• [Aim of the exercise]: Please give back, word for word, only the lines starting at the one containing "For every named" and ending at the one containing "August 5, 2013 at 12:05 PM (101, 865)" within the material below.

• [Information given]:
######

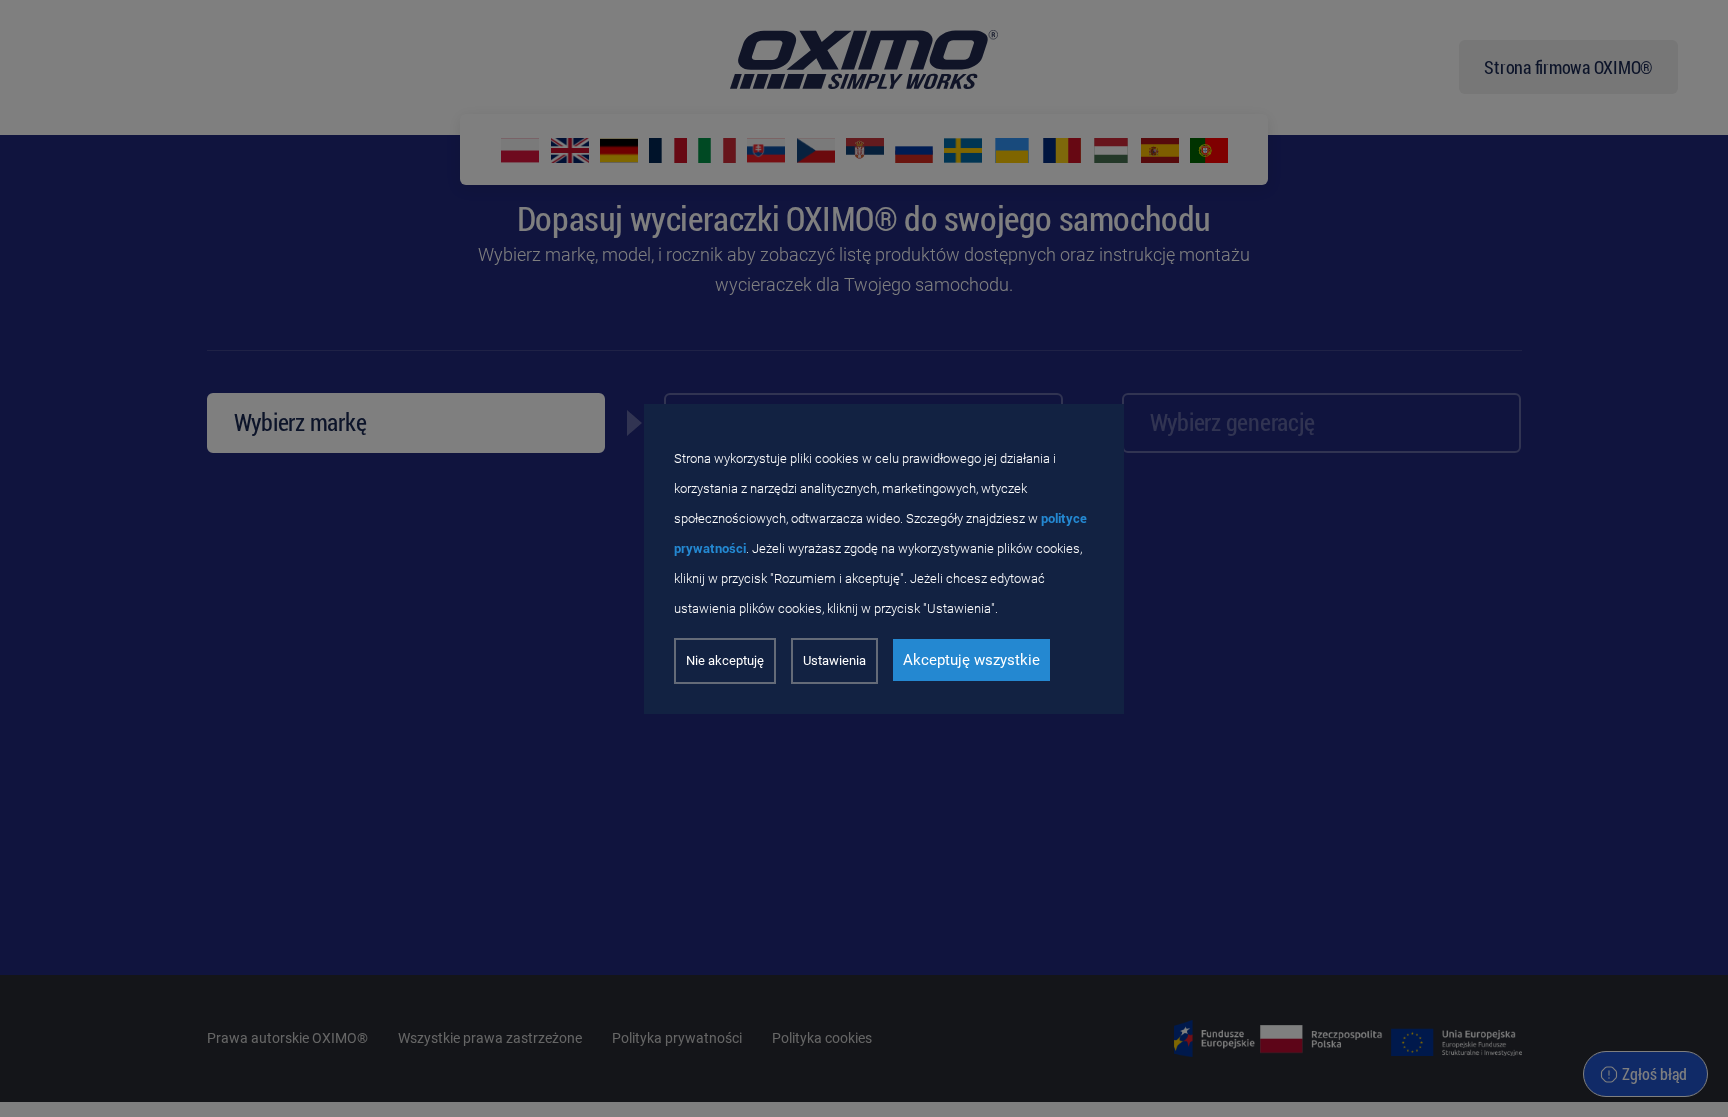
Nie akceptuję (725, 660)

######

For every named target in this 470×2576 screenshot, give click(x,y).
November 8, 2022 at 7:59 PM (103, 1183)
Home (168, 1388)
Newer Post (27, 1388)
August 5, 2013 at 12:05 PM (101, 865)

######

• [Response to the exercise]:
For every named target in this 470×2576 screenshot, give click(x,y).
November 8, 2022 at 7:59 PM (103, 1183)
Home (168, 1388)
Newer Post (27, 1388)
August 5, 2013 at 12:05 PM (101, 865)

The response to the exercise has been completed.